I thought all my naivete had been exposed that night. But it hadn't, not by a longshot. Far more was exposed in the months after my fa­ther's death last year when my mother revealed that all through my childhood he regularly drank at social gatherings with his other friends in the Baptist ministry. But none of these men (with the exception of that mighty iconoclast Will Campbell, who never ratted them out) ever admitted publically even to their own children that they liked a glass of wine or beer. Mine cer­tainly didn't, anyway. And as I talked with my mother about my lost father, I felt a profound sense of being the village idiot, the only one who believed that people meant what they professed to mean. But my conversations with my mother were far more unsettling than that. For she also revealed my father's long record of sexual indis­cretion, dating back to the early days of their marriage. Yes, I was shocked. But I had been shocked before, to learn of the dalliances of Bill Clinton's hero, John Kennedy, or those of mine, Martin Luther King. Now, the list of unfaithful husbands included my own father. And my sense of shock was dwarfed by my sense of foolishness for believing that people adhere to the princi­ples they espouse.

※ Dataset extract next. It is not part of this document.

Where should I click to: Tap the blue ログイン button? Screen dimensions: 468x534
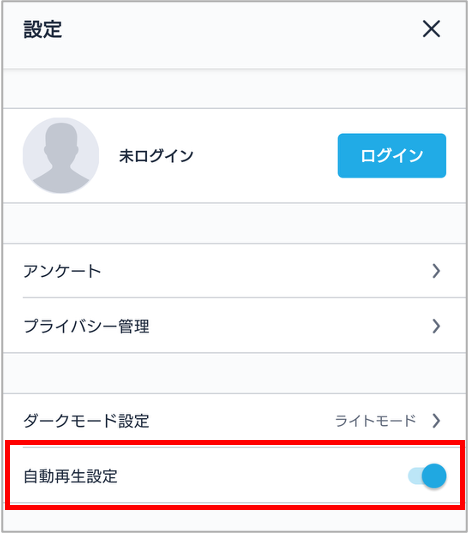tap(392, 156)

I had experienced this sense of foolishness previously. When I was a student at Valparaiso, I underwent a fairly common crisis of faith and personal identity. By the time I was graduating from college, the non-violent idealism of Martin Luther King had given way to the militarism of the black power movement and the armed revolutionary rhetoric of the Black Panthers. The natural patriotism of my Southern rearing had been eroded by the disastrous politics of an illegal war drowned in the blood of atrocities like those at Mai Lai. But then, as I joined the throng of young Americans in anti-war activism, I found myself confronted with people who advocated violence in the name of peace. This inconsis­tency did not transform me from dove into hawk, but it did give birth to a disillusionment that I'm not sure I've ever overcome. I reflect on these things, my foolishness and my disillusionment, as I reflect on two prominent films that have arrived on movie screens this spring.

Fighting the Power

I was a senior at Valparaiso when America's disastrous intervention in Vietnam reached its crisis point. Richard Nixon ran for the presidency in 1968 as a peace candidate with a secret plan to bring the war to a speedy conclusion, but in May of 1970 he ordered U.S. troops into Cambodia. The war was widening, not winding down. Our nation's campuses, hotbeds of anti-war activism for a half decade, exploded. The rallying cry of young people across the country became, "No more business as usual. Shut down everything." But instead of the general strike we wanted as a tool to end the war, we got soldiers on campus. And shortly, demonstrating students were being gunned down at Kent State and Jackson State. Student leaders at Valparaiso asked for a moratorium on classes, to match the moratoria that had been called at campuses from Princeton to Stanford. When school officials resisted, privately citing concerns about the reaction of our conservative alumni, we called a rally and talked openly of organizing a sit-in demonstration to occupy the administration building.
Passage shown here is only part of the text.